Proposta abrange casos de preconceito por orientação sexual, identidade de gênero, religião, entre outros.
A ausência de uma tipificação específica para crimes de ódio e intolerância pode estar com os dias contados no Brasil. Tramita atualmente na Câmara dos Deputados, em Brasília, uma proposta que pretende incluir esse tipo de agressão no Código Penal, abrangendo casos de preconceito motivados por orientação sexual, identidade de gênero, religião, situação de rua, condição de migrante e deficiência, entre outros.
O Projeto de Lei (PL) 7582/2014, que se encontra na Comissão de Direitos Humanos e Minorias sob a relatoria da deputada Luiza Erundina (Psol-SP), define como prática de ódio a ofensa à vida, à integridade corporal ou à saúde motivada por preconceito.
Já o crime de intolerância é definido a partir de situações de violência psicológica; recusa ou impedimento de acesso a qualquer meio de transporte público; impedimento de inscrição, ingresso ou permanência de aluno em estabelecimento de ensino público ou privado; entre outros casos.
Autora do PL, a deputada Maria do Rosário (PT-RS) destaca que o objetivo do projeto é engrossar o coro da luta contra a intolerância, uma das bandeiras mais presentes no debate sobre direitos humanos.

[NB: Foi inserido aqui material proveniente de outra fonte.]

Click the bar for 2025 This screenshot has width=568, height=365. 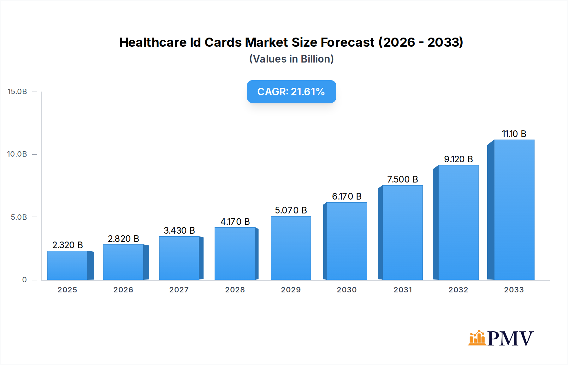68,265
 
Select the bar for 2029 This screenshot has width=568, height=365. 291,248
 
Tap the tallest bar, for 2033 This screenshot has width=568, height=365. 514,210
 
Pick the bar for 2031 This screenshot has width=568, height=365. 402,232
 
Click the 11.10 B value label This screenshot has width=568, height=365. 514,134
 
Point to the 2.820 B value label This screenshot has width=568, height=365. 123,239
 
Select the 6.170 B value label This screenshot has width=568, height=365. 346,196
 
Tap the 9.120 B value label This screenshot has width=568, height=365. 458,159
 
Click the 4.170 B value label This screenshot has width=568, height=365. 235,222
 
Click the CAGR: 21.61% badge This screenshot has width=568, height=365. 291,92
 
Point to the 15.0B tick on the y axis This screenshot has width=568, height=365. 17,92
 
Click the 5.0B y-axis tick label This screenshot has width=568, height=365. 19,217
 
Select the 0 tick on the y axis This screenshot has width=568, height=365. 25,280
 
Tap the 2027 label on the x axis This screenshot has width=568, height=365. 179,290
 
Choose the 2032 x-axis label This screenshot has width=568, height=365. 458,290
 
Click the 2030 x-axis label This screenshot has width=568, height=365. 346,290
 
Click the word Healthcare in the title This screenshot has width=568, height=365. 153,42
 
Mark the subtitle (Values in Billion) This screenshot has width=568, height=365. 291,59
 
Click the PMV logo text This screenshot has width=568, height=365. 510,338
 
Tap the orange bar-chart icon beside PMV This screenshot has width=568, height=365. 477,338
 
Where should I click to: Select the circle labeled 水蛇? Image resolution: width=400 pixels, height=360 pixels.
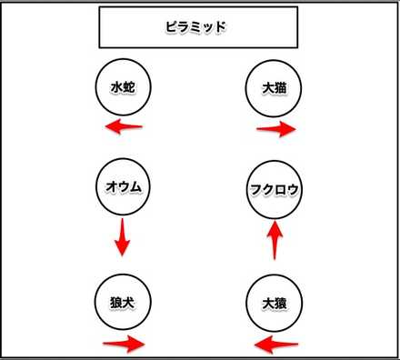123,88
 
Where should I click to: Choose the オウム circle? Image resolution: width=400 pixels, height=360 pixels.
123,188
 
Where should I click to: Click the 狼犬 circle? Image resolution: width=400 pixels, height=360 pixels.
123,299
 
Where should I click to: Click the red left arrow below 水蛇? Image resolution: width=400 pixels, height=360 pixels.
123,127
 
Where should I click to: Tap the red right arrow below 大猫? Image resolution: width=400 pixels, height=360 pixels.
276,129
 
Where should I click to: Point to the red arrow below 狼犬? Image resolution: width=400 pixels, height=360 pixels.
123,345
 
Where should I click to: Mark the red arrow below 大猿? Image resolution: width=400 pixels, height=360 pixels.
275,345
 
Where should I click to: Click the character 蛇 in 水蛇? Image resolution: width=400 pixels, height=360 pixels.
130,88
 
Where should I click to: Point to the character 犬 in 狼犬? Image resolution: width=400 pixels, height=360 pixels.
130,299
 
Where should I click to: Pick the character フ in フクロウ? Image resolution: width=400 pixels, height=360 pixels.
255,191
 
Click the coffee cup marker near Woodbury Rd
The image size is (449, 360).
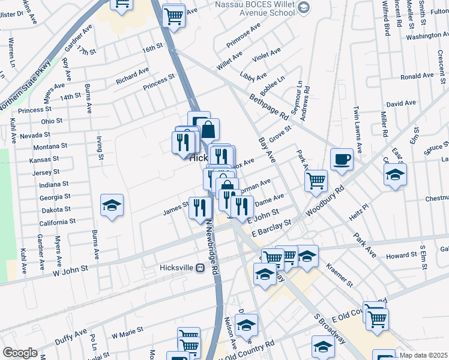pyautogui.click(x=342, y=160)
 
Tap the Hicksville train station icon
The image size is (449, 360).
pyautogui.click(x=200, y=268)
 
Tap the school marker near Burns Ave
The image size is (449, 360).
pyautogui.click(x=112, y=206)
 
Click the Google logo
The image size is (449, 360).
pyautogui.click(x=20, y=353)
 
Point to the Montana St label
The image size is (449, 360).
pyautogui.click(x=50, y=146)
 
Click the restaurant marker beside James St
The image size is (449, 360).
pyautogui.click(x=200, y=209)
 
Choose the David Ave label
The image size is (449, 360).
pyautogui.click(x=401, y=103)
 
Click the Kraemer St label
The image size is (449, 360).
pyautogui.click(x=339, y=272)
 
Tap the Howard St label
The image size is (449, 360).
pyautogui.click(x=401, y=256)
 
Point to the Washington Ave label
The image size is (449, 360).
pyautogui.click(x=427, y=36)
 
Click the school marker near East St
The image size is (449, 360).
pyautogui.click(x=395, y=175)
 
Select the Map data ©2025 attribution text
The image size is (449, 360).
pyautogui.click(x=423, y=355)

“Ele não tem apenas uma perspectiva punitiva. O que nós queremos é que aconteça uma nova consciência no país de que nenhum crime de ódio deve ser aceito. Não é razoável que as pessoas sejam atacadas por razões da sua identidade, por serem quem são”, argumenta.
Violência versus cidadania
Estudioso das políticas públicas para a comunidade LGBT, o pesquisador Cleyton Feitosa, do Instituto de Ciência Política da Universidade de Brasília (Ipol/UnB), aponta que a tipificação dos crimes de ódio e intolerância se comunica diretamente com a necessidade de promoção da cidadania da população LGBT.
“[A lei] é uma demanda que parte da sociedade civil, numa compreensão de que o Estado tem o dever de garantir a proteção social, de assegurar direitos fundamentais”, resume.
O pesquisador destaca ainda que o avanço da violência contra o segmento exige ações estatais capazes de alimentar uma mudança cultural no país. Em 2017, o Disque 100, canal nacional que recebe denúncias de violação de direitos, registrou 2.998 denúncias de violações contra LGBTs, sendo 70% delas de discriminação.
E a violência assume sua face mais cruel quando o assunto são os assassinatos. Segundo dados do Grupo Gay da Bahia (GGB), o ano de 2017 apresentou aumento de 30% nos homicídios LGBTs em relação a 2016. Foram, ao todo, 445 mortes.
Para Feitosa, que defende a aprovação do PL 7582/2014, as ações estatais de combate à discriminação passam também pelo Legislativo.
“Há uma naturalização muito forte da LGBTfobia no Brasil, e aí uma lei como essa seria importante para a população LGBT se sentir um pouco mais protegida. Seria um passo muito importante nessa proteção estatal”, diz.
Intolerância religiosa
Alvo constante de preconceito, os praticantes das religiões de matriz africana também engrossam o coro pela tipificação dos crimes de intolerância. Apenas em 2017, o Disque 100 recebeu 537 denúncias de intolerância religiosa.
No cotidiano desses grupos, as manifestações de ódio são as mais variadas e vão desde violência física até ataques a terreiros.
O coordenador do Fórum Permanente das Religiões de Matrizes Africanas de Brasília e Entorno (Foafro-DF), Ògan Luís Alves, destaca a preocupação com a postura de líderes religiosos que incitam o preconceito contra praticantes de outras crenças.
Diante disso, ele defende um aprimoramento do PL 7582 no sentido de prever também a criminalização da conduta.
“Enquanto nós não responsabilizarmos esses líderes, nós não teremos uma redução da intolerância, do racismo religioso provocado por aqueles que julgam ser a sua religião a única [possível]”, lamenta.
O PL considera o crime de ódio como um agravante do crime principal ao qual esteja associado, propondo um aumento da pena deste de um sexto até a metade do total. Já para a prática de intolerância são previstos prisão de um a seis anos e pagamento de multa.